PROVIDED MATERIAL:
━━━━━━
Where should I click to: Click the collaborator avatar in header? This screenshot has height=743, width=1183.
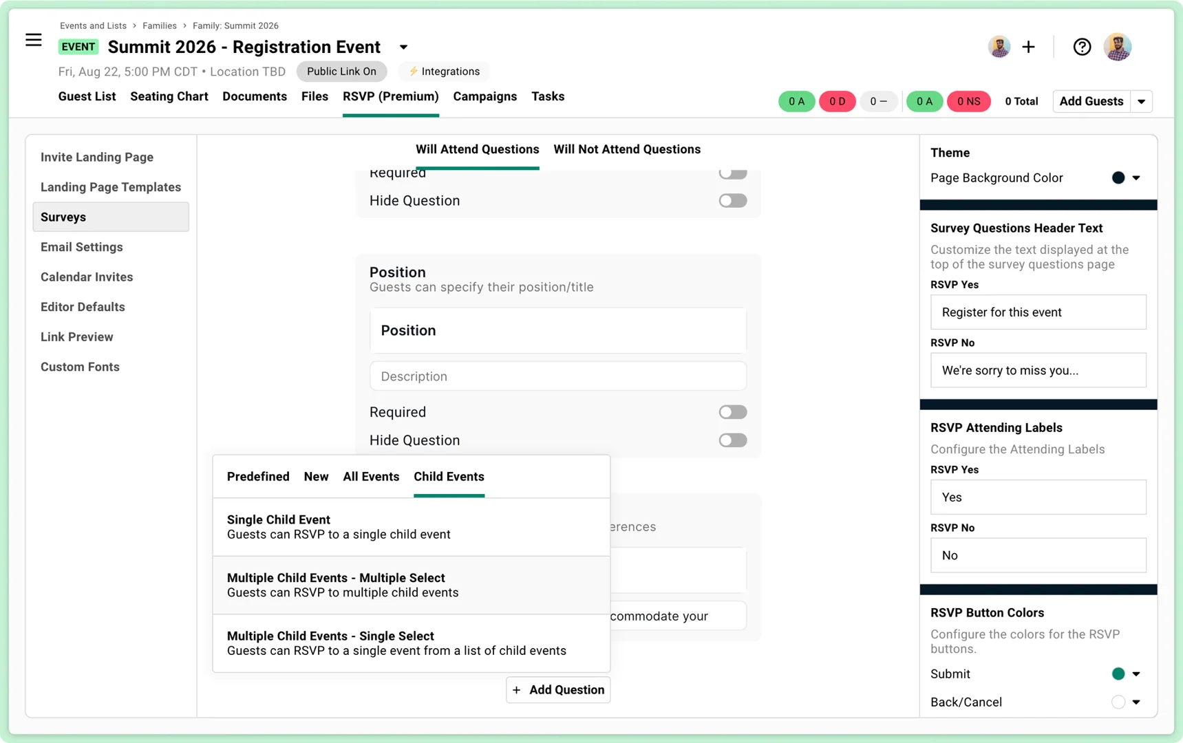(x=999, y=47)
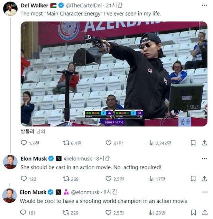Image resolution: width=213 pixels, height=219 pixels.
Task: Reply to Del Walker's tweet
Action: click(x=24, y=143)

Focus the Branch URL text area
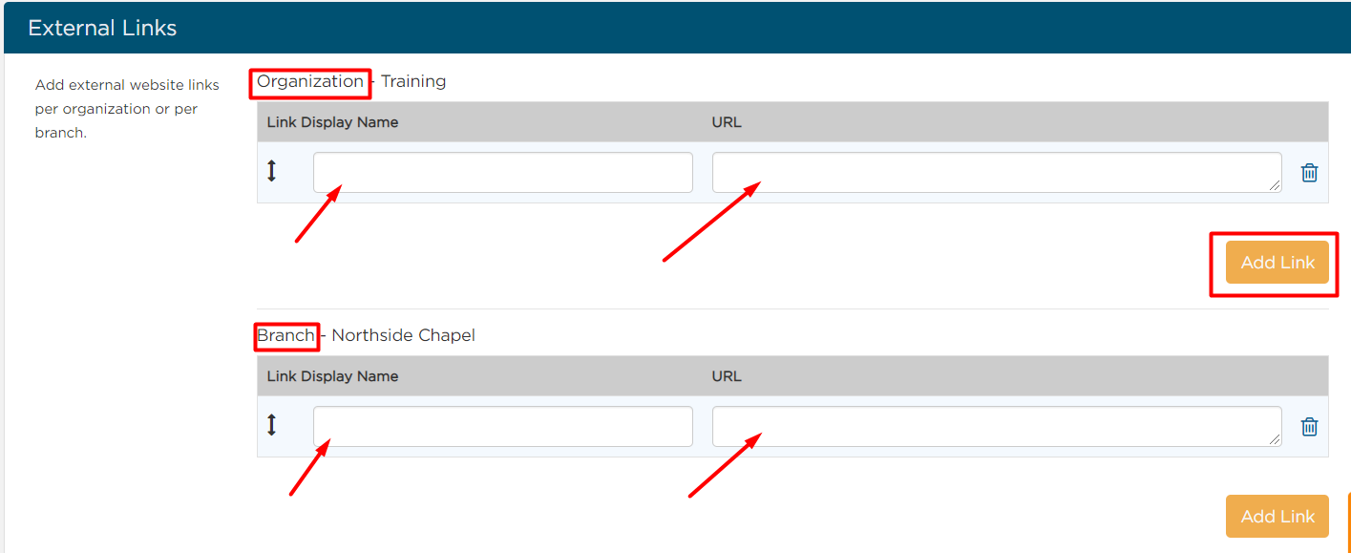(997, 427)
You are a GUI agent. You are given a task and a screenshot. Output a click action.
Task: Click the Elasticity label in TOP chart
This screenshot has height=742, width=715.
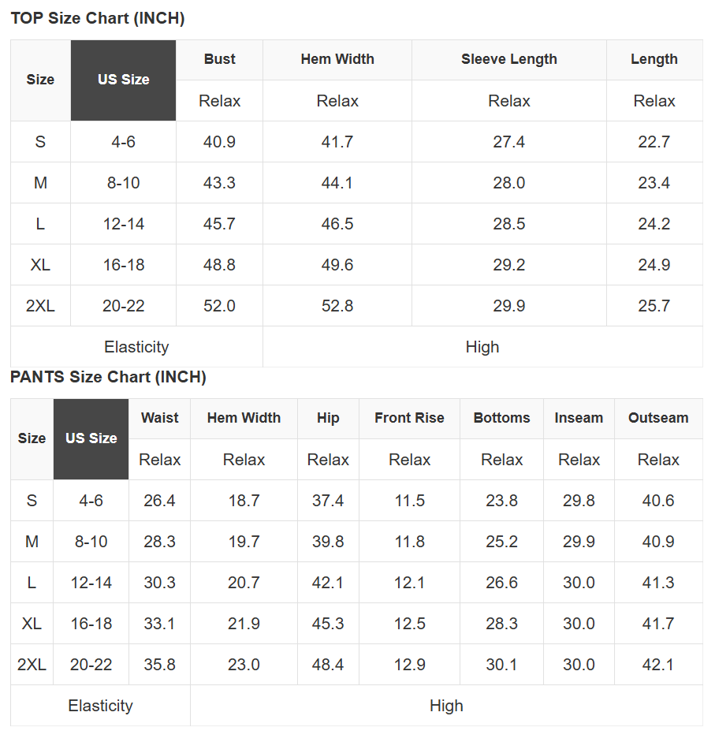(x=136, y=347)
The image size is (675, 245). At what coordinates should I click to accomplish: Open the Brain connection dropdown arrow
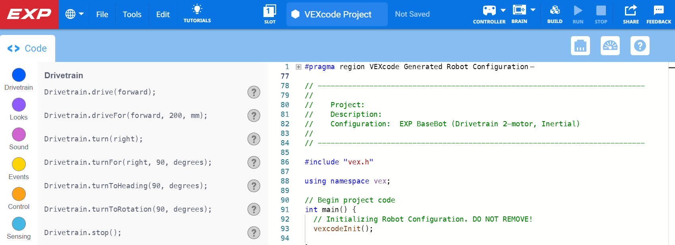533,10
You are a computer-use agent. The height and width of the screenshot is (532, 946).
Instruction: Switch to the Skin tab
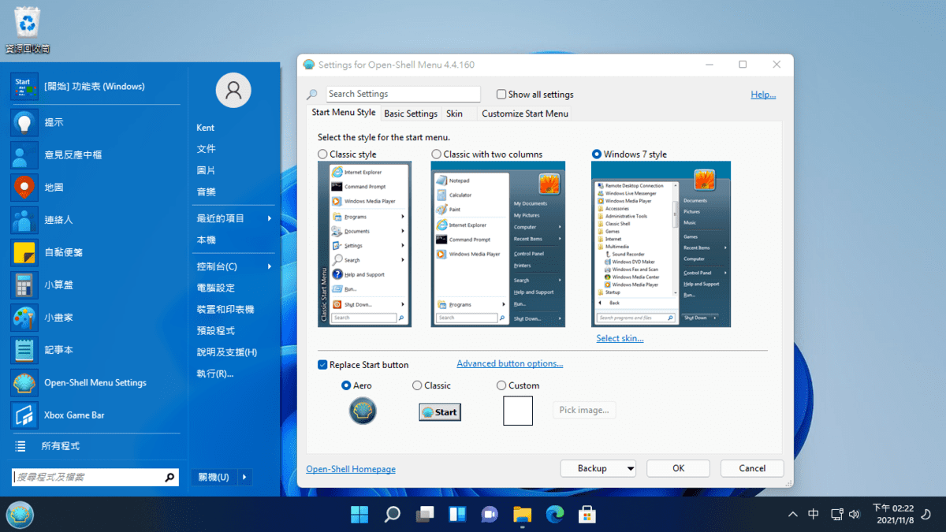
━━━━━━
HOW TO COMPLETE THIS TASK: An exact copy of the entries, without any pictures, is what the answer should be.

SOLUTION:
Where should I click to: Click the collaborator avatar in header? This screenshot has height=743, width=1183.
(x=999, y=47)
Image resolution: width=213 pixels, height=219 pixels.
Task: Reply to Del Walker's tweet
Action: click(x=24, y=143)

Focus the Branch URL text area
(997, 427)
You are a GUI agent. You are given a task and a screenshot. Output a click action.
Task: Click the Elasticity label in TOP chart
This screenshot has height=742, width=715.
(x=136, y=347)
The image size is (675, 245). At what coordinates should I click to accomplish: Open the Brain connection dropdown arrow
533,10
You are a computer-use agent. The height and width of the screenshot is (532, 946).
Instruction: Switch to the Skin tab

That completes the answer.